• Excerpt:
※

What happens when face-to-face health appointments are no longer safe?
Many health resources at Kansas State had no option but to transfer online at the beginning of the pandemic in response to this concern.
Counseling Services is one on-campus resource that plans to serve students virtually for the time being.
Kodee Walls, assistant director and training director at Counseling Services, said the toughest obstacle to overcome was “losing the depth of connection which happens when we can meet in person.”
A face-to-face connection is not easily replaceable, Walls said, but even when providing telehealth, working in counseling makes forming connection a necessity.
For physical health appointments, different complications arose.
Dr. Scott Degan, physical therapist at Lafene Health Center, said it’s difficult to physically examine a patient through video calls.
However, the move to online services during the spring semester brought many new opportunities to other on-campus services.
Cats’ Cupboard, now considered an extension of Lafene’s services, saw a significant growth in online ordering when the pandemic first began.
“The hardest concept we faced was the labor,” Sarah Hoyt, operations lead at Cats’ Cupboard, said.
Hoyt said her employees put in the work Cats’ Cupboard needed to operate online and that it felt amazing to provide a purpose for so many people.
While deep connections may take more work to develop, Walls said virtual capabilities have not concerned Counseling Services. In-person appointments have moved to Zoom, and for students without video cameras, Walls said phone consultations and therapy sessions are available as well.
For many students, telehealth is a new concept that can be stressful to try.
To offer optimal therapy sessions, Dr. Degan recommended students take their calls in a “quiet, non-disruptive area and come with questions written down.”
Walls said connecting on time and establishing a comfortable environment will help students prepare for virtual counseling. Most communication is nonverbal, she said, so it’s also important for students to have good lighting.
Depending on state regulations, Dr. Degan said he anticipates that some insurance plans may start expanding coverage to include telehealth services.
Walls also said that online services can be very useful to students since they do not have to worry about “running to Counseling Services for an appointment between classes.” Still, she said she prefers in-person therapy to create better bonds.

※

Can you edit the telehealth article from the words "Dr. Scott Degan, physical" through "so many people.", changing "labor" to "workload"? The listing has nothing to do with the telehealth article.

• Record excerpts:
※

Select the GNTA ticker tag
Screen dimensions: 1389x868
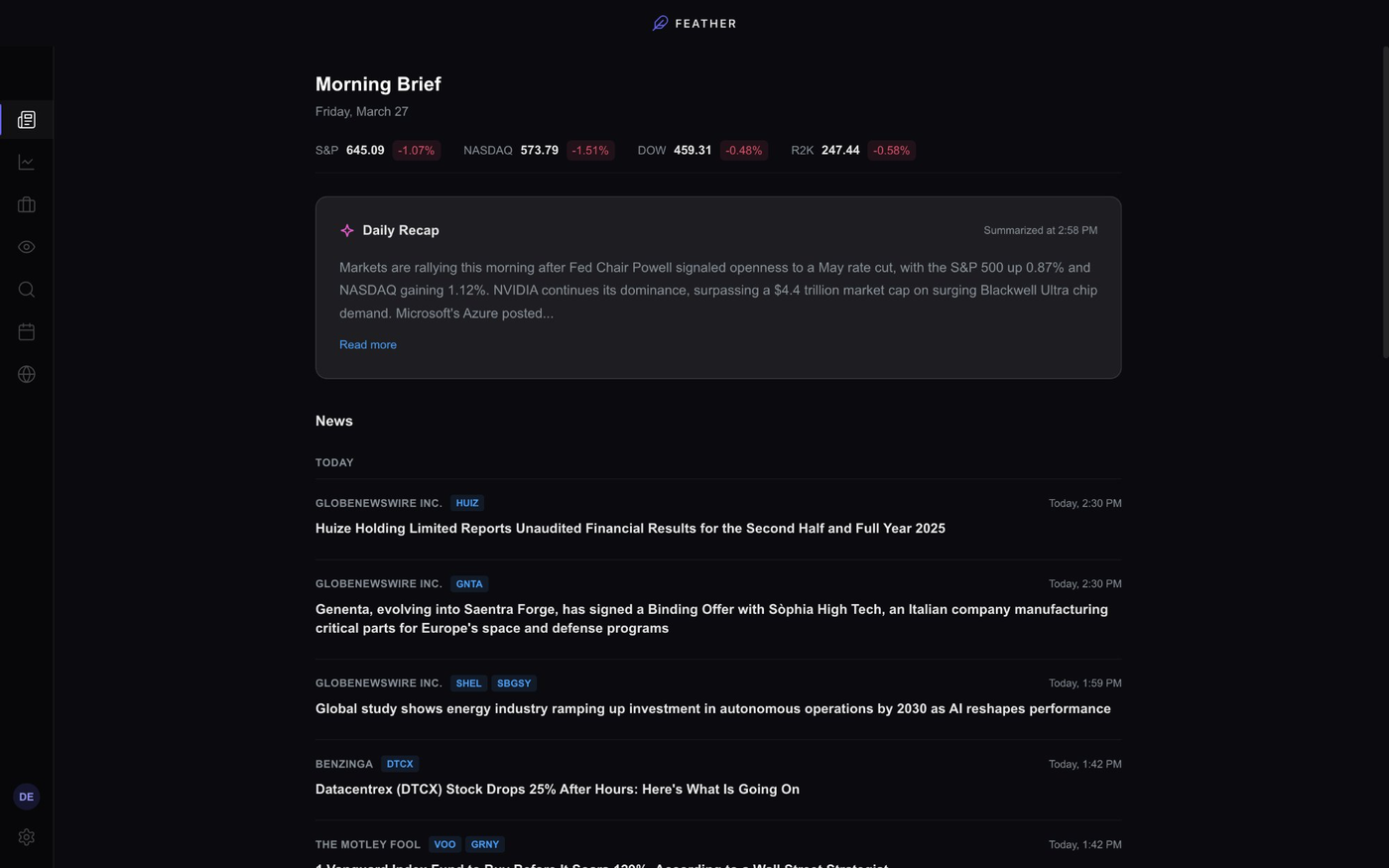[468, 583]
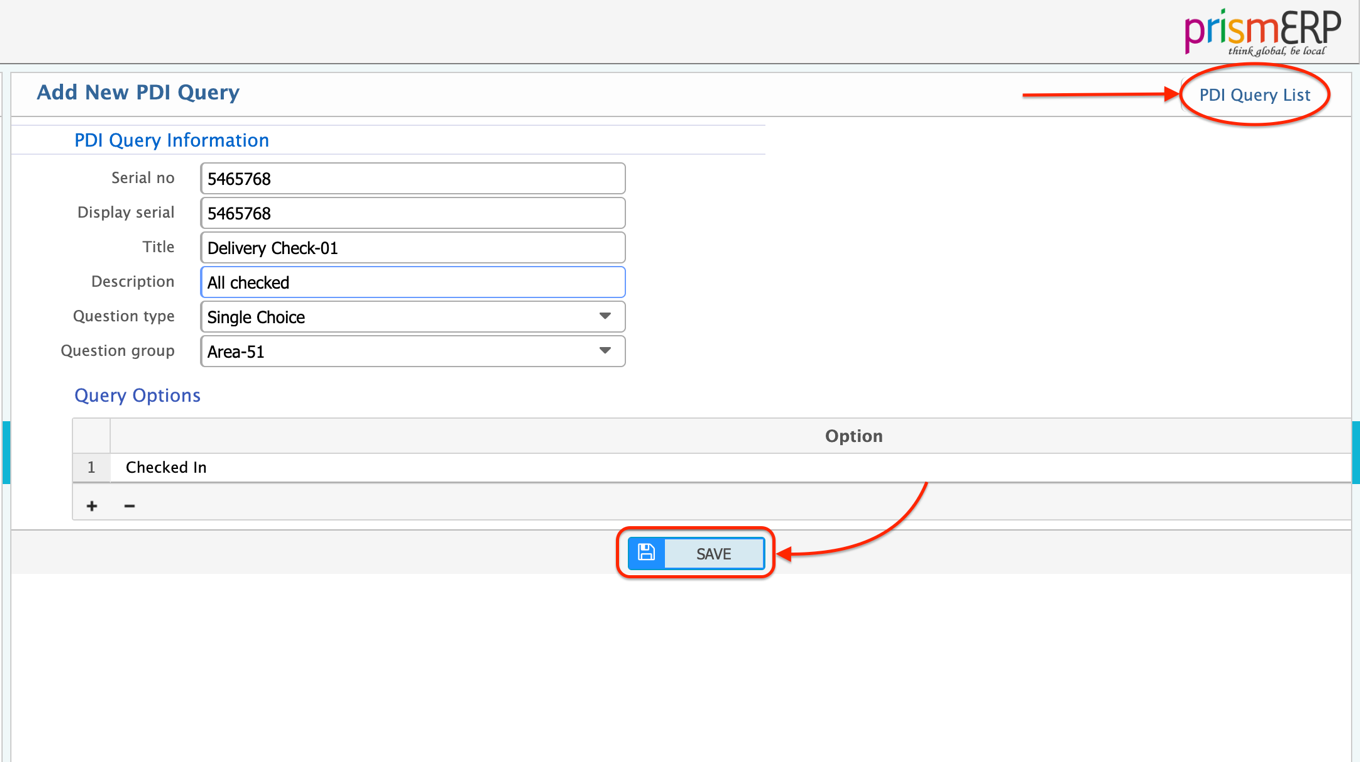Select the Title field with Delivery Check-01
1360x762 pixels.
point(412,248)
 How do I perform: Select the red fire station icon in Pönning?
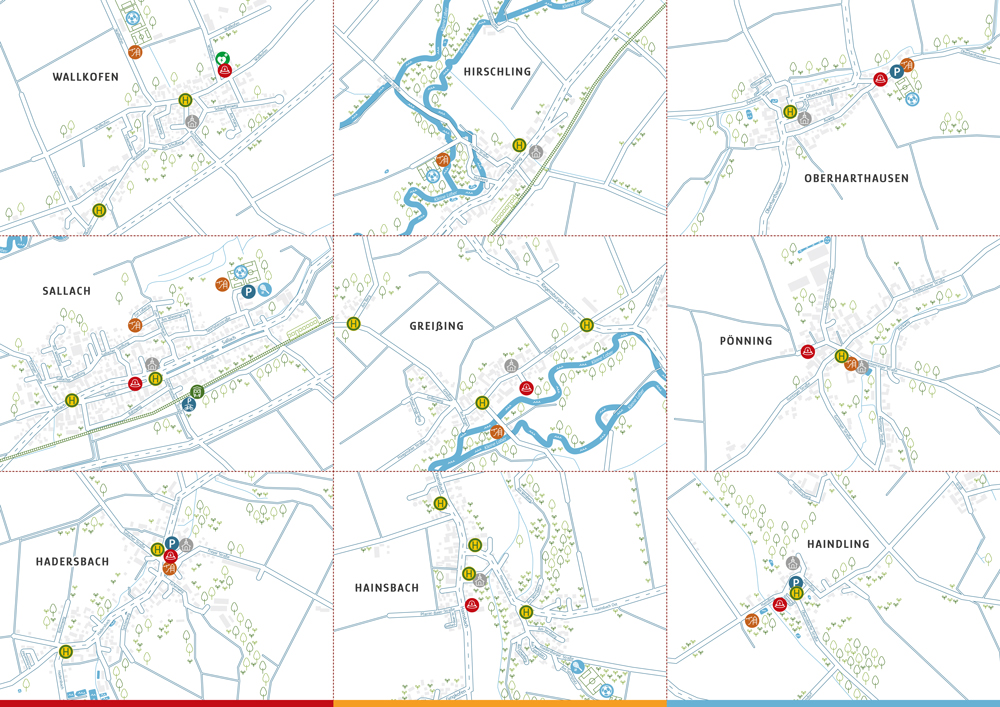point(807,351)
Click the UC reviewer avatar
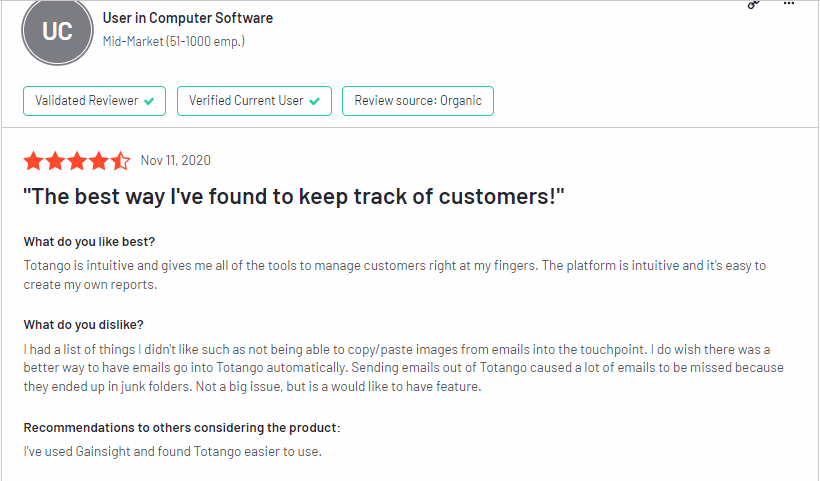This screenshot has height=481, width=820. pyautogui.click(x=57, y=31)
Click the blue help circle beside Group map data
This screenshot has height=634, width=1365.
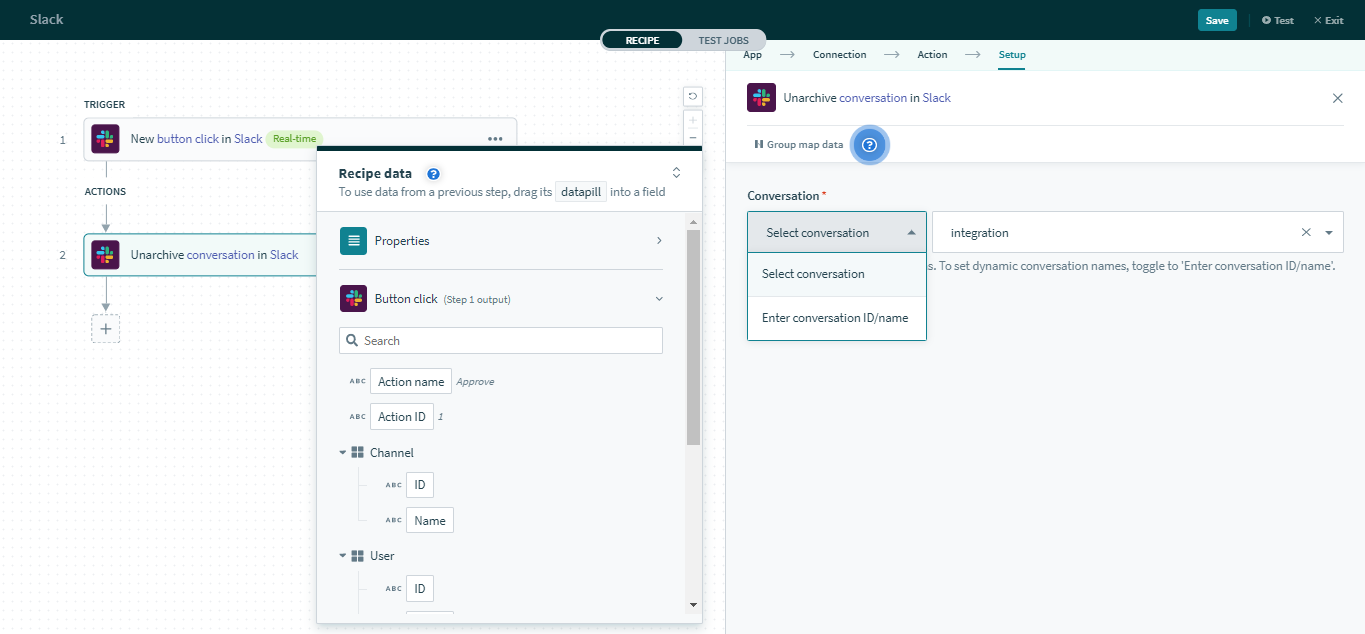click(869, 145)
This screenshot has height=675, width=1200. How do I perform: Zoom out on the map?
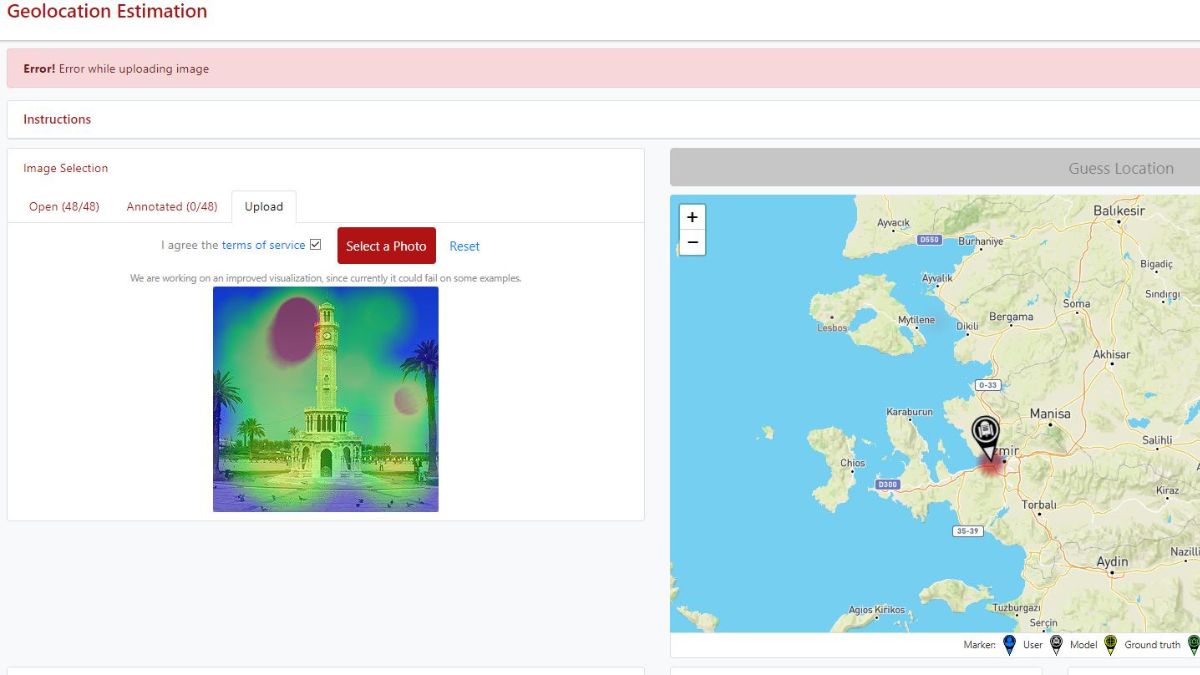pyautogui.click(x=692, y=243)
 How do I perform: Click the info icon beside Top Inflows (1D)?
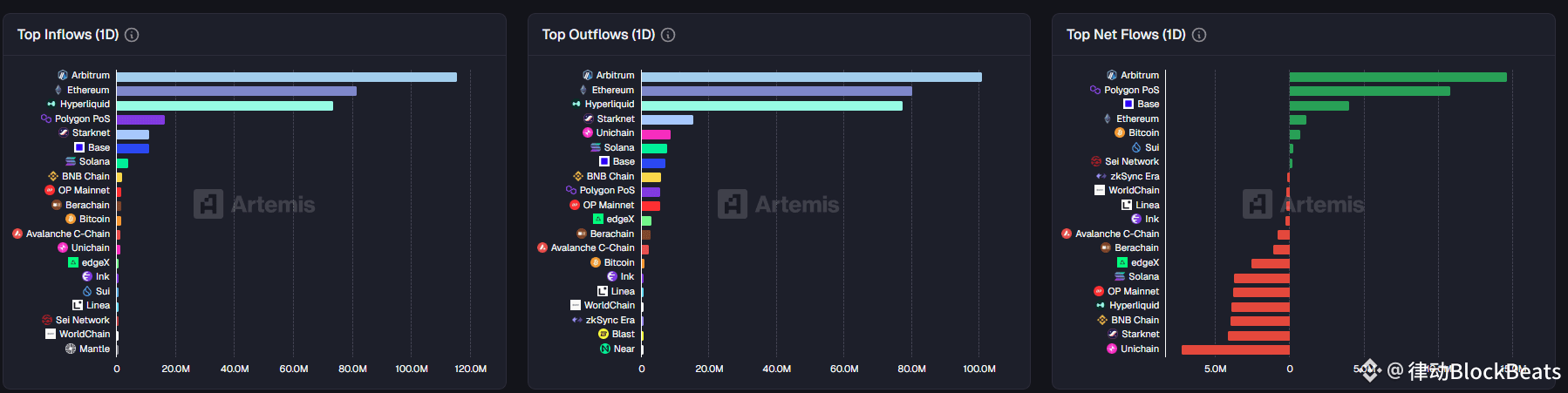[x=132, y=35]
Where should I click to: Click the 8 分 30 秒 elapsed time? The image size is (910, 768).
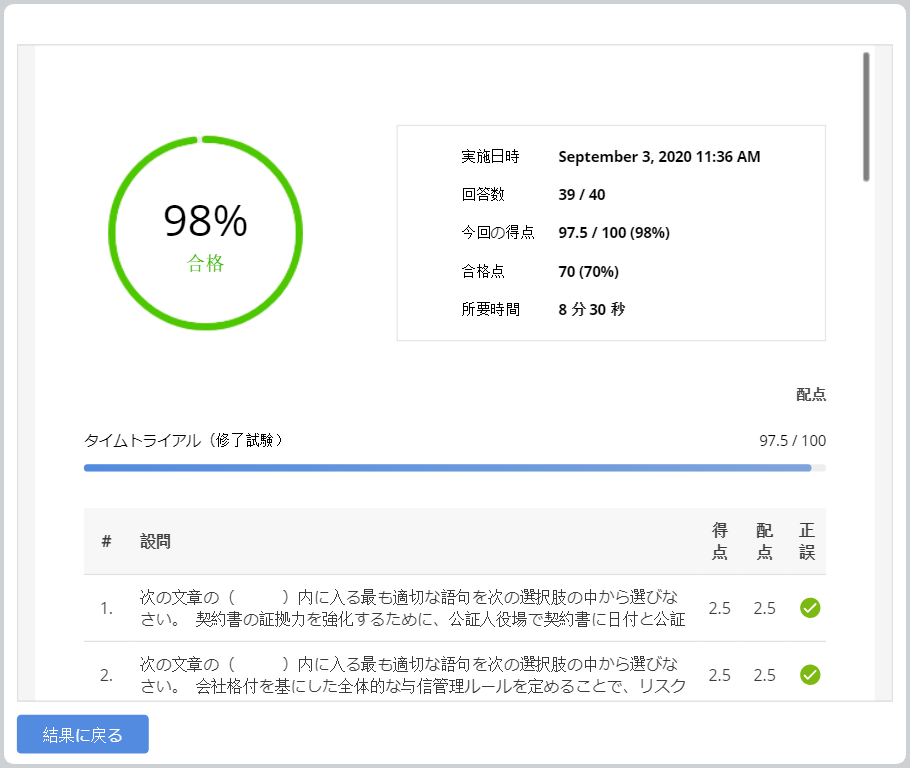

※

• Response to this task:
Dr. Scott Degan, physical therapist at Lafene Health Center, said it’s difficult to physically examine a patient through video calls.
However, the move to online services during the spring semester brought many new opportunities to other on-campus services.
Cats’ Cupboard, now considered an extension of Lafene’s services, saw a significant growth in online ordering when the pandemic first began.
“The hardest concept we faced was the workload,” Sarah Hoyt, operations lead at Cats’ Cupboard, said.
Hoyt said her employees put in the work Cats’ Cupboard needed to operate online and that it felt amazing to provide a purpose for so many people.